What was all of this leading to? It was all related to a short story to come — a sci-fi story called “Sequence” by author J. Marcelle Corie from the anthology “A Phoenix First Must Burn: Sixteen Stories of Black Girl Magic, Resistance, and Hope.” Now, I had students hooked into the moral questions examined in the story. They were not only willing, but eager to read it. The high-interest questions paired with a high-interest text was a winning combination. We read the story, we asked a lot of questions and imagined ourselves in the character’s shoes. Then, we dug into the philosophy of free will, determinism and moral responsibility. Later, the students took to writing about these ideas in connection to the text, and it wasn’t a daunting task because they had already thoroughly explored the ideas. They had a lot of material to pull from in crafting their responses, and were easily able to refer back to the text because it all made such an impression.
Later that week, a student’s mom emailed me and said, “My son, who usually hates school, is talking about the big question from English class at the dinner table and is telling us about the story you read and the debate in class.” That was a win. In the first few days, this particular student was normally very quiet in class, but suddenly he was fired up and was taking that fire home. That’s the power of simply asking big questions.
Essential Questions
Many of us experienced questioning in the classroom that was solely rooted in a correct or incorrect answer structure. Questions were merely checks for understanding, instead of firestarters, with the teacher asking a question having a specific answer in mind. And of course, that’s appropriate sometimes. But “The secret to teaching may be as simple as asking students good questions — and then giving them the opportunity to find the answers,” said Jeffrey D. Wilhelm, Distinguished Professor of Boise State University, Co-Director of the Boise State Writing Project, and an internationally-known teacher, author, and presenter.
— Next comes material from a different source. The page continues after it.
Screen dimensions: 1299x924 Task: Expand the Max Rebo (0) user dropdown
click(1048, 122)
He described an essential question as one that “Frames a unit of study as a problem to be solved. It should connect students’ lived experiences and interests (their only resources for learning something new) to disciplinary problems in the world. And it should connect what they learn back to the real world, where they can put their new understandings to work.” Essential questions are open questions, with no exact right answer. Wilhelm noted the key to crafting successful essential questions is in creating compelling questions that lead to ongoing discussion and authentic (real-world connected) learning.
Big Questions Work Everywhere
Big questions are not just for English class or remote learning. They work across content areas and are particularly effective at generating lively participation in the live classroom. Students generally enter my classroom excited for the day’s big question. Does that put some pressure on me to make them count? Yes. And realistically, some don’t fly as high. The point, however, is to make engaging connections between academic content areas and the real world. You’re doing something right when you foster relationships and a classroom culture in which students feel comfortable to think, be critical, and even argue. All of this is the pathway toward deeper learning. Academic subjects aren’t just theories in textbooks to be memorized and recalled. Asking big questions builds a bridge between the learner and the content — one they may just take to the dinner table and beyond. And that’s … big.
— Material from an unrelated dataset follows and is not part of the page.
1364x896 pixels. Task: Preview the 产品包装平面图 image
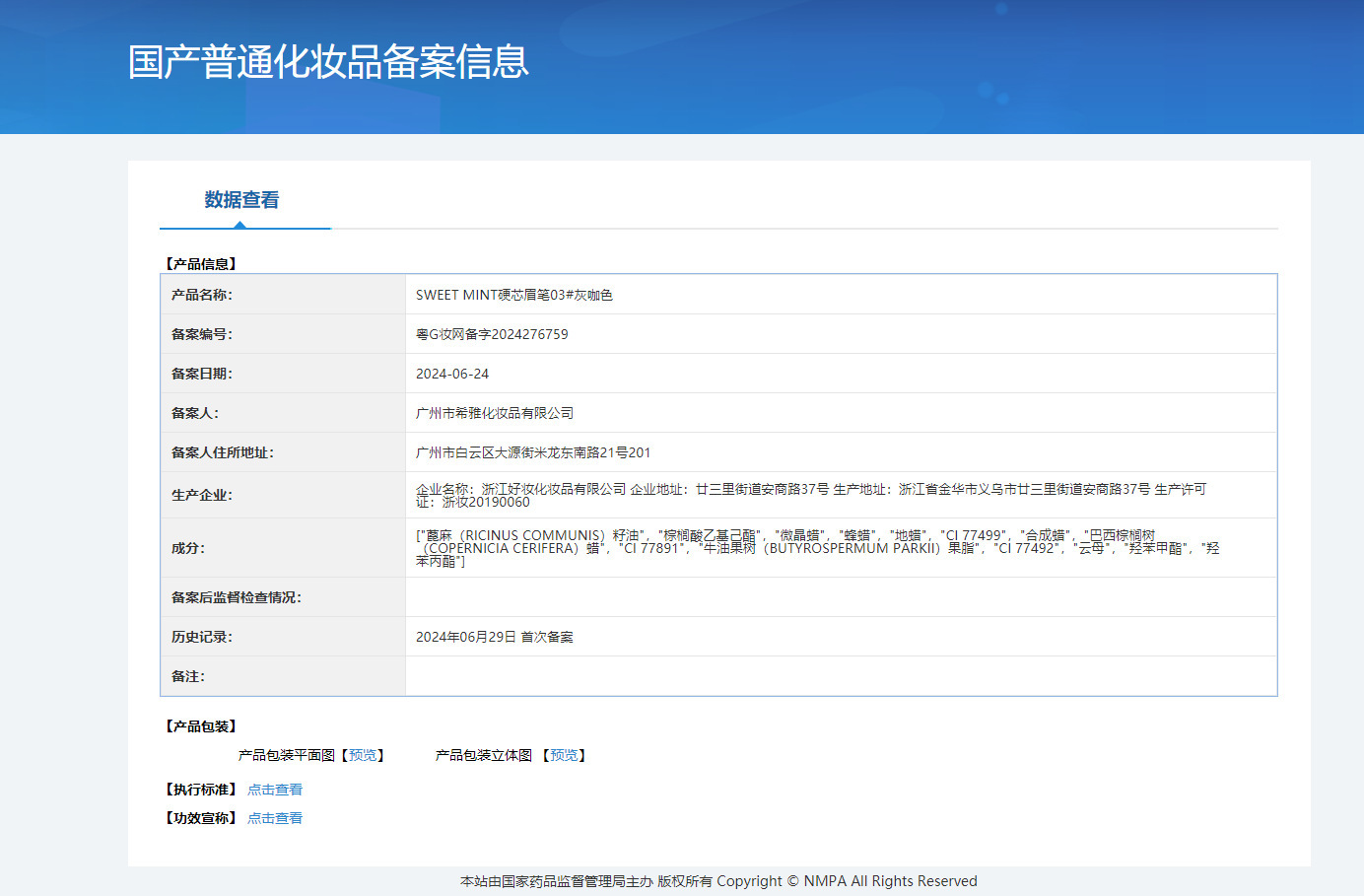(363, 755)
How to Craft Big Questions
- Think BIG: Look for the overarching themes, moral issues, and big concepts of the intended topic.
- Make Connections: Create questions that form a link between those big ideas and real life.
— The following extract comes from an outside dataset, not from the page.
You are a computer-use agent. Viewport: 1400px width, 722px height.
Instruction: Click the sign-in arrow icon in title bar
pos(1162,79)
- Keep it Open: Your essential question should be open-ended with no exact correct answer.
- Explore Human Experience: Explore how learning the content relates to the human experience, human emotion, or morality.
- Keep It Debatable: Let your question intentionally leave room for argument, and let your students run with it.
- Know Your Audience: The more you know your students, the more likely your questions will land. Know their interests, passions, trends, and concerns.